Scheiben vom Angler Sattelschwein mit Linsen, Leberwurst, Pastinaken
Wo er kann, verwendet Robert Stolz authentische Produkte. Dazu gehört auch das Angler Sattelschwein. Eine bis in die 1950er-Jahre äußerst beliebte Rasse, die um 1990 aber praktisch ausgestorben war, weil die Menschen nach magerem, dafür geschmacksarmem Fleisch gierten.
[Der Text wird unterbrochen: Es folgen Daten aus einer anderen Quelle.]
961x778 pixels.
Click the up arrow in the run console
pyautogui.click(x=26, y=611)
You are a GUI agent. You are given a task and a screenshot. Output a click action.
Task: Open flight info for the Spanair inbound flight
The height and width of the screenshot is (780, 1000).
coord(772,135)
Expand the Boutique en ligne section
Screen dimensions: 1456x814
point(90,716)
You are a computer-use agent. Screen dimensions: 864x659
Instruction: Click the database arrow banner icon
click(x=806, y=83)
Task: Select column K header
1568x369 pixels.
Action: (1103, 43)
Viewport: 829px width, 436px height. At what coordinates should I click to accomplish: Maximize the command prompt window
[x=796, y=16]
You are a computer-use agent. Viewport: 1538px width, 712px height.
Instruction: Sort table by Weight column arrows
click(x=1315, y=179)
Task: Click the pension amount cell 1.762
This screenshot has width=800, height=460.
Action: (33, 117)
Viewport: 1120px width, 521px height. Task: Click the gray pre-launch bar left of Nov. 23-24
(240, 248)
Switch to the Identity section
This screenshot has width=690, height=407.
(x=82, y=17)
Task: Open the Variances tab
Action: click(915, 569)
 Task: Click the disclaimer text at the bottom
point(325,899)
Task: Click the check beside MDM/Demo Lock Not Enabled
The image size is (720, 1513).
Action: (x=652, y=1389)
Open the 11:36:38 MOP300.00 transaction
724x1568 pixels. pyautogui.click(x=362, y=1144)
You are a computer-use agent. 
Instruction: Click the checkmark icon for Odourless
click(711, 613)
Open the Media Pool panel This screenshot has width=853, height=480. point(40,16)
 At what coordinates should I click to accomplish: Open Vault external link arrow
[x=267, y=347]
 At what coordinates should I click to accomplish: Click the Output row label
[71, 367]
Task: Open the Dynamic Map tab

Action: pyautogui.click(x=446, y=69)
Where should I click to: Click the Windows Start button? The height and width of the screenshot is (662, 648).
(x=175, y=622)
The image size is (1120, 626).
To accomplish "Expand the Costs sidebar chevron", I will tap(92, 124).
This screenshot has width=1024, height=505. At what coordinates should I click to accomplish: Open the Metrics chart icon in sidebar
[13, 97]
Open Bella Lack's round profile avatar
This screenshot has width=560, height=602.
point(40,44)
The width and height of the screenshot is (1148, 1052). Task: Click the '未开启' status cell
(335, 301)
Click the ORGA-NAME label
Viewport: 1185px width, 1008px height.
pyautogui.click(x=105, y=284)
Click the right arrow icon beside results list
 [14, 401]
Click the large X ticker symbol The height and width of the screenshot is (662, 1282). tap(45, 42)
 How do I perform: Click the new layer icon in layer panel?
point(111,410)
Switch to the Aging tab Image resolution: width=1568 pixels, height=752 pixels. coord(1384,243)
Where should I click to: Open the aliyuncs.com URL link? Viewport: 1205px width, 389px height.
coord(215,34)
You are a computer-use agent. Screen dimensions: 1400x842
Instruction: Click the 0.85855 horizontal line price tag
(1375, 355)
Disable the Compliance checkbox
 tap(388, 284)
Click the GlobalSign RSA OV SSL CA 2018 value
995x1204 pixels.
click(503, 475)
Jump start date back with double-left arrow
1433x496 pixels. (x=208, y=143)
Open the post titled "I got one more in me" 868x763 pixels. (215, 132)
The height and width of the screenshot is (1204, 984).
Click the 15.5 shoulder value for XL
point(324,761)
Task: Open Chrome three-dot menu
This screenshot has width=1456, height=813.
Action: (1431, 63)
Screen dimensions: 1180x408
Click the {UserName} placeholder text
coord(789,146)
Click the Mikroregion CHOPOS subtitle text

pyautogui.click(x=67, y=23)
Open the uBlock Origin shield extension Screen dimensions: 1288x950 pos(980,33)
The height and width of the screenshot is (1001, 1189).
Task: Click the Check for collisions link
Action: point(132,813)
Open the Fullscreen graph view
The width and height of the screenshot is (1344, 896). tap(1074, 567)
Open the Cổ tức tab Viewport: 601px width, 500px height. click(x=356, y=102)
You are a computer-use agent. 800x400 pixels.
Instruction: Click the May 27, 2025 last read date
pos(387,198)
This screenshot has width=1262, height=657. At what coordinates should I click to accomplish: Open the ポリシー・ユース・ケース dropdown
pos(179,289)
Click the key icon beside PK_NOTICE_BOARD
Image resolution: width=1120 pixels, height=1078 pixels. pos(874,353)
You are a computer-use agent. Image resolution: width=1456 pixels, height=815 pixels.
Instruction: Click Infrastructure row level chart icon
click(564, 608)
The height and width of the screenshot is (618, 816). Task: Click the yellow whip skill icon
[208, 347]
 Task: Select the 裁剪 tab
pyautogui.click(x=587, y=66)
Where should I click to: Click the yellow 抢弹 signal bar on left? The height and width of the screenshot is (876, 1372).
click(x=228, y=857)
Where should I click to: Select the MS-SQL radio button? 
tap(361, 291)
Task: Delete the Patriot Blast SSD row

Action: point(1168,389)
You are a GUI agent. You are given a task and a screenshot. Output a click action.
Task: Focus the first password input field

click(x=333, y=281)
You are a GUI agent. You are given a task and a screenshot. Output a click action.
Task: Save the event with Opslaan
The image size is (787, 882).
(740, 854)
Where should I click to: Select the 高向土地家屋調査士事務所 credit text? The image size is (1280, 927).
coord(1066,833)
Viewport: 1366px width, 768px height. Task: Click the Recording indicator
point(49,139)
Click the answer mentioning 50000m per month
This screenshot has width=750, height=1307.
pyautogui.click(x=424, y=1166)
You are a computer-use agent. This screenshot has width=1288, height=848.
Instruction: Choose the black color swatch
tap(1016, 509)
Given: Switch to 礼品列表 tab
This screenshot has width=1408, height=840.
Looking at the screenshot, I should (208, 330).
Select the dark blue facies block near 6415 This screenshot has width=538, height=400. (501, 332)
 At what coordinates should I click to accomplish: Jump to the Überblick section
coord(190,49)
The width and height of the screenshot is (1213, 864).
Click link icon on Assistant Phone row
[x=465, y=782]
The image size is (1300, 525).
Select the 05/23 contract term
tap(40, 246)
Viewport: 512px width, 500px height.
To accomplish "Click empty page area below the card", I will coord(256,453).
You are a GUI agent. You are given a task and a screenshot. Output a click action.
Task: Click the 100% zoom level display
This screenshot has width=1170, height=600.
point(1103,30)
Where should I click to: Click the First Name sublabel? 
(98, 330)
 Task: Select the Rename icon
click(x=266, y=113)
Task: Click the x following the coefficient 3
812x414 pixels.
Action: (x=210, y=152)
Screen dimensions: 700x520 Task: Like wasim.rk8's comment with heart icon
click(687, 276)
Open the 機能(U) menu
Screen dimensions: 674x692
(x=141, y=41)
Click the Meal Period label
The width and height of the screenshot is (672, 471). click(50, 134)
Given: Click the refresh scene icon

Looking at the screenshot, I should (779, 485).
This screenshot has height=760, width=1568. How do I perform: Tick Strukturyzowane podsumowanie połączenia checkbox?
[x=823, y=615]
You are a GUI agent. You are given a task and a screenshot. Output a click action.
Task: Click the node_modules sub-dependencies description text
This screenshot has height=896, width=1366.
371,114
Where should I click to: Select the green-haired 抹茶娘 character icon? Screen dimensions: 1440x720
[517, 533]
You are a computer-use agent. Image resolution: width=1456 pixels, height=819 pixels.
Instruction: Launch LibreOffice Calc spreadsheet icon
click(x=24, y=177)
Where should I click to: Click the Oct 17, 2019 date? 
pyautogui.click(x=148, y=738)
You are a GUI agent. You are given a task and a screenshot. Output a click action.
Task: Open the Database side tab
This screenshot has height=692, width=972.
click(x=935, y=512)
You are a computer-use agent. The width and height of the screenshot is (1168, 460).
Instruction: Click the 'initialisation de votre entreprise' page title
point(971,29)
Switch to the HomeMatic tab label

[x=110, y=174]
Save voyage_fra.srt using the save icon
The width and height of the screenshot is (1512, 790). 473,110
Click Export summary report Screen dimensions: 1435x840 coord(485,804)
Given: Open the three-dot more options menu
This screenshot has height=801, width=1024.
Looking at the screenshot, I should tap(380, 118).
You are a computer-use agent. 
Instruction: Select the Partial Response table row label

Inzwischen haben mutige Züchter die Rasse wieder heimisch gemacht – und Robert Stolz serviert davon dünne Scheiben mit einem wohlschmeckenden Fettrand. Bei 60 Grad wurde das Fleisch mit Nieder-Temperatur gegart und anschließend mariniert. Ich esse selten Schweinefleisch, aber das hier lohnt die Reise.
Spannend dazu die sauer eingelegte Pastinake, ein weitgehend vergessenes Urgemüse – und ein Klacks Leberwurst. Hört sich verwegen an, ergänzt sich aber prächtig, vor allem mit den krach-knusprigen, selbst gebackenen Roggenkräckern. Intensive Geschmackstupfer bilden die kleinen Würfel aus Liebstöckel und die mit Petersiliensauce aromatisierten Alblinsen. Ein ungeheuer vielfältiges Gericht, das ich am liebsten zwei Mal gegessen hätte (wie vieles hier), einfach um die Raffinesse der Kombination noch mehr zu genießen.
Nordsee-Tintenfisch mit geräuchertem Frischkäse und Kürbis
Auch eine gute Idee: Den Frischkäse leicht zu räuchern – so bildet er einen adäquaten Kontrast zum saftigen Tintenfisch (kein Vergleich zu den trocken-zähen Stücken, die viele Italiener servieren). Apart dazu die selbst gesammelten Holunderkapern, und die süß-sauer marinierten Scheiben vom Kürbis. Amalgiert wird das Ganze durch eine unendlich intensive Dillsauce – ein Ergebnis des leidenschaftlichen Kräuterentsafters Robert Stolz.
Perfekt passt dazu der 2009er Riesling „Brüssele“ vom württembergischen Traditionsweingut Graf Adelmann. Ein Wein mit würzigen Ecken und Kanten. Ein Tropfen mit den Genen der schwäbischen Seele: Nicht aufdringlich, aber immer präsent.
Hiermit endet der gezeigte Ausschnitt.